#### [Questions on the material]
[1] In the conference session listing, who moderates the session on spinal manipulation in neurorehabilitation?
[2] Name every speaker in the conference session listing's at-home post-stroke rehabilitation session, with their university.
[3] In the conference session listing, shorten the paragraph beginning "Description: This session will review recent research" while keeping its main facts.

#### [Extract provided]
══════════

SS2.1: At Home Post-stroke Rehabilitation: Closing the Loop with the Hospital

Moderator: Alberto Borghese
Time, place: Wednesday 16.00-17.30 in Europahallen

Description: As shown by the EU funded projects REWIRE and INTERACTION, moving rehabilitation at home is becoming closer and closer thanks to very recent developments in ICT technology. This requires providing two main functionalities: driving the patient through the prescribed exercises and assessing the results. These functionalities should not be stand alone but they should be connected in a loop through a reference hospital. In particular, low-cost game controllers have become a major source of inspiration for researchers working in neurorehabilitation: a great variety of exer-games have been developed to guide patients with different disabilities through the prescribed exercises hiding the tedious repetitiveness under the excitement of games. However, it has been soon recognized that this is not enough and some form of virtual therapist should be provided with the exer-games to provide functionalities like: adaptation, monitoring of correct execution, feed-back without which rehabilitation can become hazardous or even lead to maladaptation. Miniaturization of tracking devices has also open the door for an effective assessment of patients behavior in everyday life. This would allow evaluating not only patients improvement, but also his ability to transfer the regained functionalities in everyday life. In this special session we will provide a clear clinical picture of the needs and specifications of rehabilitation at home. We will fully review how to insert into game engine all the functionalities required to provide rehabilitation at home and several games realized with this technology will be shown. The latest results on body-worn sensors networks tailored to monitor and assess patients' progression will be presented.

SS2.1.1: Clinical rationale and guidelines for rehabilitation at home
Andreas Luft, University of Zurich
SS2.1.2: Game engines and exergames to guide rehabilitation at home
Michele Pirovano, University of Milano
SS2.1.3: Assessing of motor performance in stroke using body worn sensing
Fokke van Meulen, University of Twente

 

SS2.2: The Potential Role of Spinal Manipulation in Neurorehabilitation

Moderator: Heidi Haavik
Time, place: Wednesday 16.00-17.30 in Radiosalen

Description: This session will review recent research relating to the potential role of spinal manipulation in neuro-rehabilitation. A number of collaborative research projects have been conducted that have involved chiropractic and bioengineering research groups working together  to bridge the gaps between the two disciplines and help to explain the neural mechanisms of action associated with spinal manipulation. These projects have generated and tested some interesting hypotheses relating to the potential implications for neuro-rehabilitation associated with spinal manipulation.

══════════

#### [Records provided]
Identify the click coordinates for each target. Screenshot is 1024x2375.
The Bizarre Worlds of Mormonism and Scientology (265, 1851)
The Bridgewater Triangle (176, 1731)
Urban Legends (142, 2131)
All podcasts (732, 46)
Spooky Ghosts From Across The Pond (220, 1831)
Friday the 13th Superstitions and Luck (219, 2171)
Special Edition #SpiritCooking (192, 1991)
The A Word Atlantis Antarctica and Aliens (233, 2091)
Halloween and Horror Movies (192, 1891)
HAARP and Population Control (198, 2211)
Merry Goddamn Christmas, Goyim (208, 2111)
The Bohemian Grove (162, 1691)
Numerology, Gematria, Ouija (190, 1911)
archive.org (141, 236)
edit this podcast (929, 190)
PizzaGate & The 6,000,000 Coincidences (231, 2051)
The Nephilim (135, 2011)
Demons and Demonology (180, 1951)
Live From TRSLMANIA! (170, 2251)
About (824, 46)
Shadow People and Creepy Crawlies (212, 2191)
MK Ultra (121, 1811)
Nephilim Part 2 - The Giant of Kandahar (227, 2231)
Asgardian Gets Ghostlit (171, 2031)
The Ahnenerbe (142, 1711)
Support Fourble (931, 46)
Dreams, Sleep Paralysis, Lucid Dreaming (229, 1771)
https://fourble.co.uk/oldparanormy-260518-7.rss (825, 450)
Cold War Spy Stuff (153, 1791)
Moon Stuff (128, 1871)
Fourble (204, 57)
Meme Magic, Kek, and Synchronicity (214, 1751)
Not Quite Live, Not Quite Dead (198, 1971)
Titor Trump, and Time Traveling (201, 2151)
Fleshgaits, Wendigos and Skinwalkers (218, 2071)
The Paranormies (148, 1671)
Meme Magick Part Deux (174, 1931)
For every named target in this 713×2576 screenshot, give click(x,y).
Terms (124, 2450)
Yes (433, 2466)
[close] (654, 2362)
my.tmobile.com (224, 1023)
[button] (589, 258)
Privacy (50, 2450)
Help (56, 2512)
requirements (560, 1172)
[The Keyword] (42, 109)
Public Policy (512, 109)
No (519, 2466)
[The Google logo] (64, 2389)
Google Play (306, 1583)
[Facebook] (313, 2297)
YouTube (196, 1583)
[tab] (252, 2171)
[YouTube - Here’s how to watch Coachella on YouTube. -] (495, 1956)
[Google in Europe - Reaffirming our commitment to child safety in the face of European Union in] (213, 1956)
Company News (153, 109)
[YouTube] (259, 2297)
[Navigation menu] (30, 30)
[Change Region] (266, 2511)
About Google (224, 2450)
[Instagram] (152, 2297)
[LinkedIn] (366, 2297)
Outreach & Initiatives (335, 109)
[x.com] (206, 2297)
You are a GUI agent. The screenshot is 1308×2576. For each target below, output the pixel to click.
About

══════════

#### [Task responses]
[1] Heidi Haavik

[2]
- Andreas Luft, University of Zurich
- Michele Pirovano, University of Milano
- Fokke van Meulen, University of Twente

[3] The session reviews recent research on the potential role of spinal manipulation in neurorehabilitation. Chiropractic and bioengineering research groups have worked together on several projects to bridge their disciplines and explain the neural mechanisms of spinal manipulation. These projects have generated and tested hypotheses about its potential implications for neurorehabilitation.